In “Beware of the Franken-Monitor,” we outlined why systems management frameworks have become Franken-Monitors and the dangers of building your own Franken-Monitor. Unfortunately, the reality for most enterprises is that they have probably done some combination of the two. They have bought a framework that became a Franken-Monitor because the vendor of the framework never integrated its acquired components. And then they layered more “Frankeness” on top of their framework by buying, in some cases, hundreds of point monitoring solutions, none of which are integrated with each other or the frameworks.
Getting Rid of Your Franken-Monitor: The Why
Frameworks failed because they made a promise that could not be kept. They promised that one product could monitor everything. This promise could not be kept because the world kept changing so fast that the vendor of the framework could not keep it up to date. They could not keep it up to date with internal software development. And they could not keep it up to date by acquiring small companies that met new requirements and integrating the new product into the old.

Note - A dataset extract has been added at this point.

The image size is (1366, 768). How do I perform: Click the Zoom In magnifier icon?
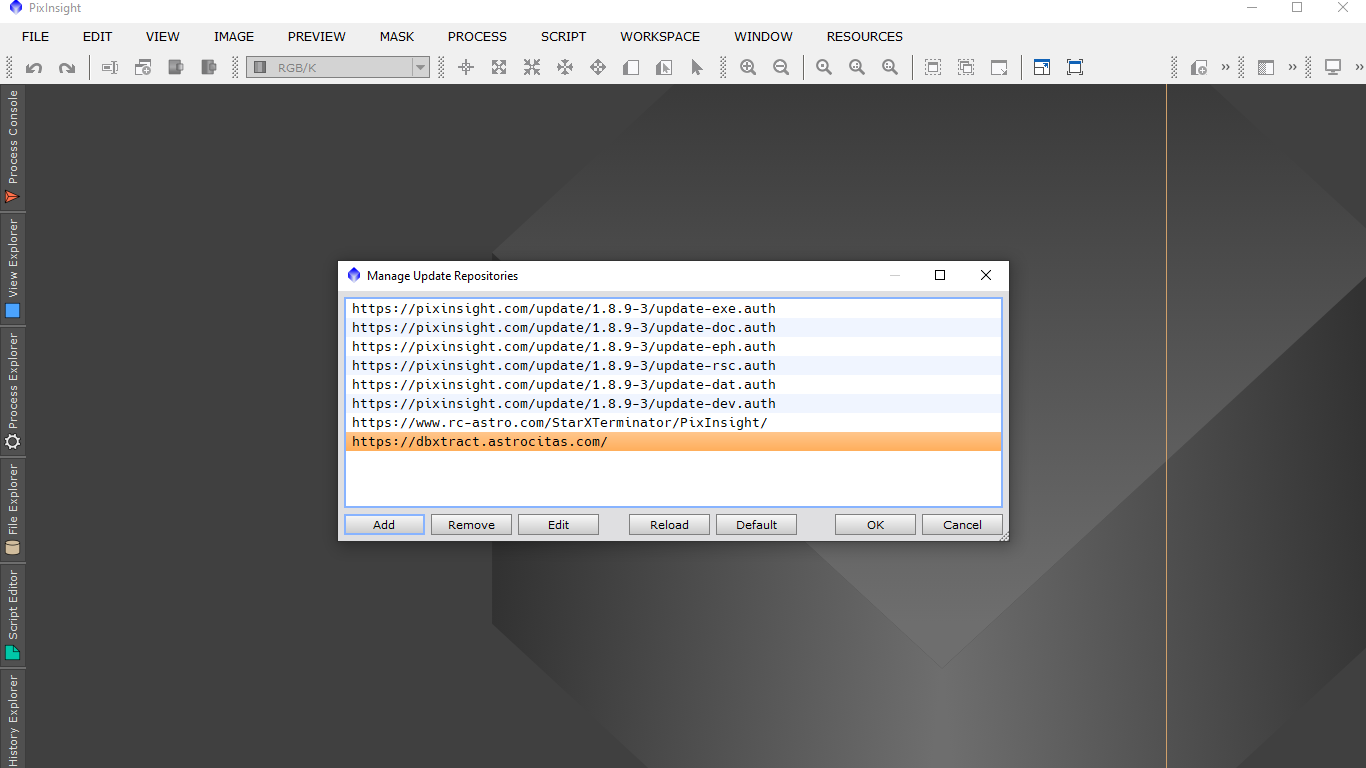(x=748, y=68)
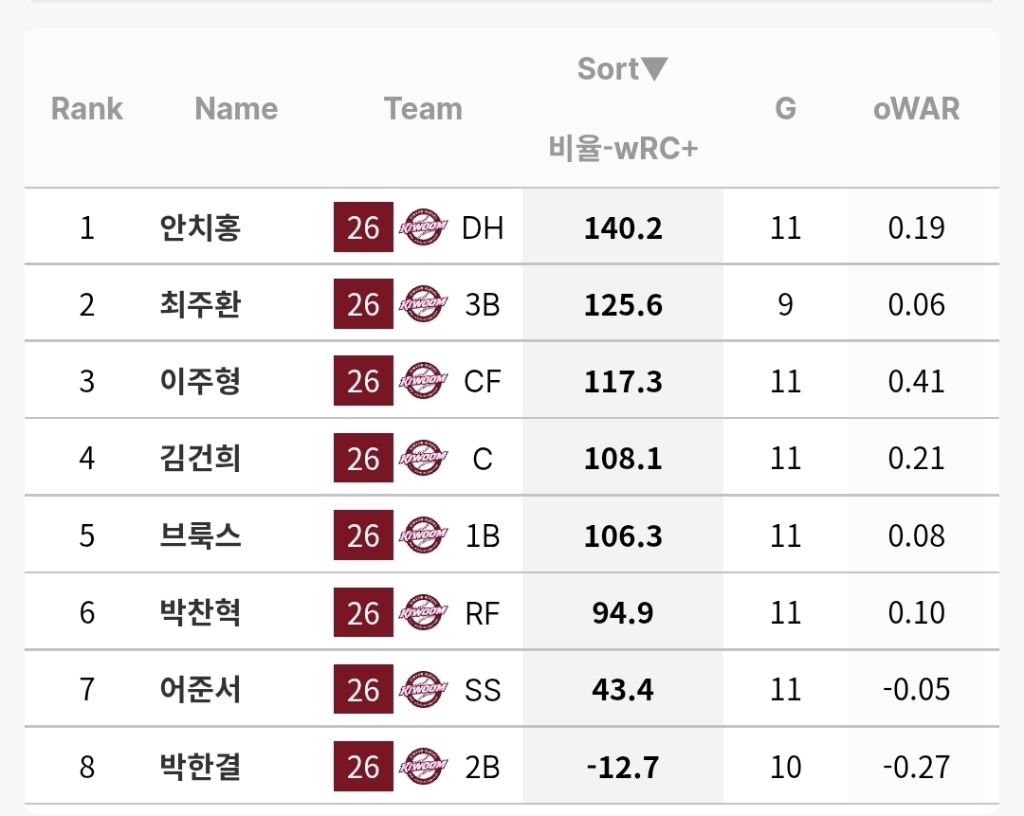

However, in the last five years, three things have occurred that have increased the pace of change in IT and that now create an imperative to replace your Franken-Monitor with a new approach:
- Data Center Virtualization: Pioneered and successfully commercialized by VMware, data center virtualization allowed IT organizations to become fundamentally more agile. Since each server was now just a file, and many different kinds of servers could be managed in a similar manner, it became possible to introduce new technologies into the data center more quickly. For example, Veeam was able to solve the problem of being able to back up and restore many different kinds of virtual machines in one backup product, something that would have been much more difficult to do with disparate physical systems. VMTurbo was able to solve the problem of workload prioritization, something that was impossible to do in the physical world because the interfaces to control how shared resources were allocated across workloads simply did not exist.
- Distribution of Workloads: The IT environment has become fundamentally more distributed. Commodity hardware has allowed for workloads to be scaled out across hundreds and thousands of servers. Servers are distributed across multiple data centers owned by enterprises. Servers are distributed across internal data centers in private clouds, and shared data centers across hybrid and public clouds.
- Explosion in Demand for Business Software: Enterprises worldwide in many different industries have realized that if they do not automate in software and compete online in software, they face extinction at the hands of the competitors who master these skills. This has lead to an explosion in the demand for custom-built software. This in turn has lead to a proliferation of languages and tools as well as new methodologies like Agile Development and DevOps, designed to deal with the rapid development and rapid iteration of application systems.
The bottom line is that for most enterprises, most if not all of the management software in use today is not equipped to deal with the three dynamics listed above. In order to cope with the these dynamics, monitoring products must meet the requirements below:
- Products whose job it is to measure and assess infrastructure performance should approach this problem by measuring infrastructure latency. Any product that attempts to infer infrastructure performance from resource utilization statistics is useless and should be retired. Resource utilization metrics are essential for capacity planning, but they are useless for performance management of the infrastructure.
- Similarly, products whose job it is to measure and assess application performance should approach this problem from the perspective of application response time. You cannot infer the performance of an application running in a virtualized environment or a cloud by looking at resource utilization metrics; products that use this approach should be thrown out.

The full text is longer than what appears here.